For anyone who watched the group stage match between Germany and Curaçao, the final 1-7 scoreline on the jumbotron seemed to tell a familiar story of a footballing powerhouse dismantling a minnow. But if you shut off the TV after the final whistle, you missed the entire point of the match.
As a lifelong football fan, I’ve seen my share of blowouts. Yet, this particular 90 minutes didn't feel like a routine execution. It felt like a profound reminder of why this sport captures the global imagination like nothing else on earth.
The Tears Before the Storm
The defining image of the match didn't happen during a goal celebration. It happened before a single ball was kicked.
Curaçao’s 78-year-old manager, Dick Advocaat, stood on the touchline during the national anthems with tears streaming down his face. Maybe it was just the fierce summer wind catching the eyes of an aging veteran. Or perhaps, it was the sheer weight of what he had achieved.
Curaçao is a Caribbean island with a population of under 200,000. By all logical metrics of modern sports science and infrastructure, they had no business qualifying for the world's biggest stage.
More poignantly, Advocaat almost didn't make it to the dugout. After securing their historic qualification, the legendary Dutch tactician stepped away from the team for four months to care for his daughter, who was battling cancer. He had quietly planned to retire, to stay by her side. But the players, the staff, and the entire island's football community begged him to return. They told him: "You got us here. You have to finish this journey with us."
He listened. He came back. And as he stood there facing the German giants, the emotional weight of life, survival, and football converged in those few quiet seconds before kickoff.
Seventeen Minutes of Absolute Anarchy
When the whistle blew, Germany looked every bit the industrial football machine we expect them to be. By the 5th minute, Felix Nmecha and Florian Wirtz cut through Curaçao's defense with a fluid give-and-go that looked more like a training ground drill than a high-stakes match, putting Germany up 1-0. Kai Havertz dropped deep, acting as a tactical decoy to drag defenders away and open up half-spaces for Jamal Musiala.
But then, Germany ran into a wall of pure defiance. Julian Brandt and Wirtz refused to hold the width, crowding the central corridors. Leroy Sané looked determined to cut inside on every possession, resulting in intercepted backheels, blocked shots, and frantic over-passing in a congested penalty box. Germany dominated the first half with 71% possession and registered 16 shots, but 11 of them never even tested the keeper—they were relentlessly blocked by a frantic thicket of Curaçaoan legs.
Then came the 21st minute—a moment that will be told in Caribbean pubs for the next fifty years.
Jearl Margaritha exploited a gap on Germany's right flank, kept his composure, and slotted the ball past the keeper.
1-1. Curaçao had equalized against Germany.

● **Assigned task**
In the match report above, who scored Curaçao's equalizer against Germany, and in which minute?

● **Records supplied**
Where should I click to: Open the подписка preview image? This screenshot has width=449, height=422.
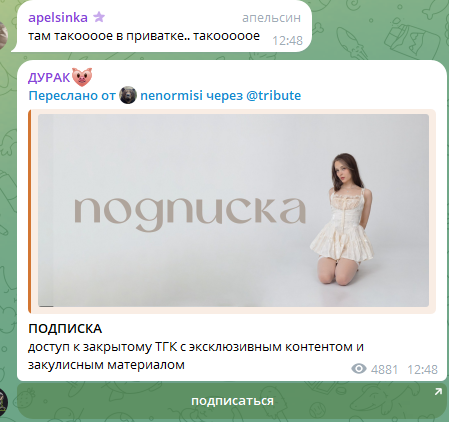[233, 210]
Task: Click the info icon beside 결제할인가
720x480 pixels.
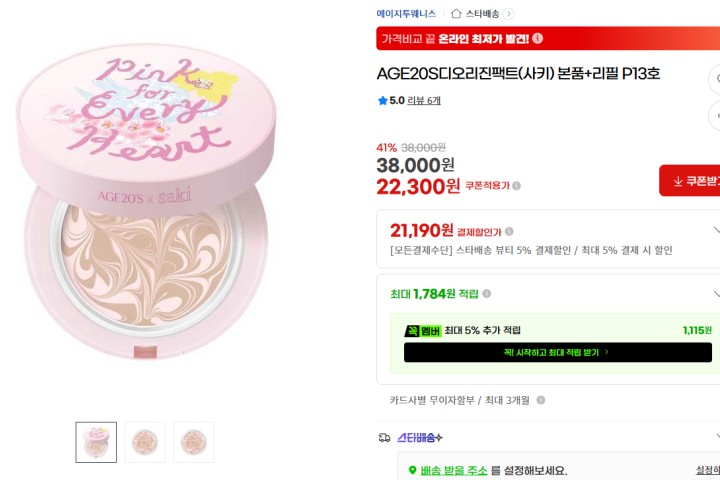Action: point(509,232)
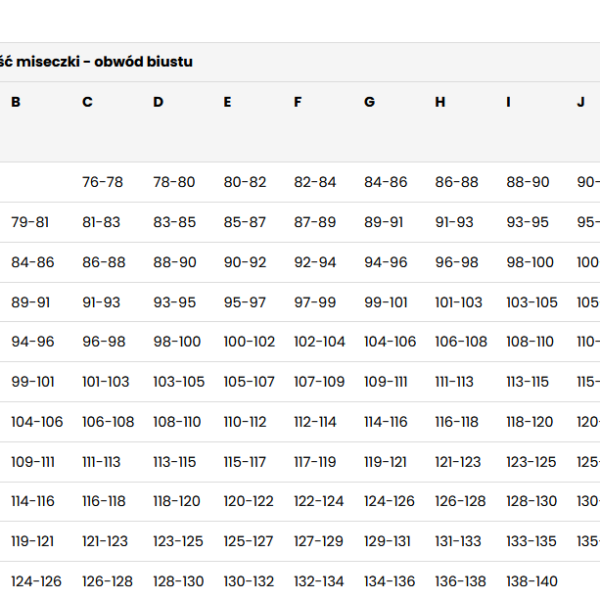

● **Answer to this task**
Jearl Margaritha, in the 21st minute.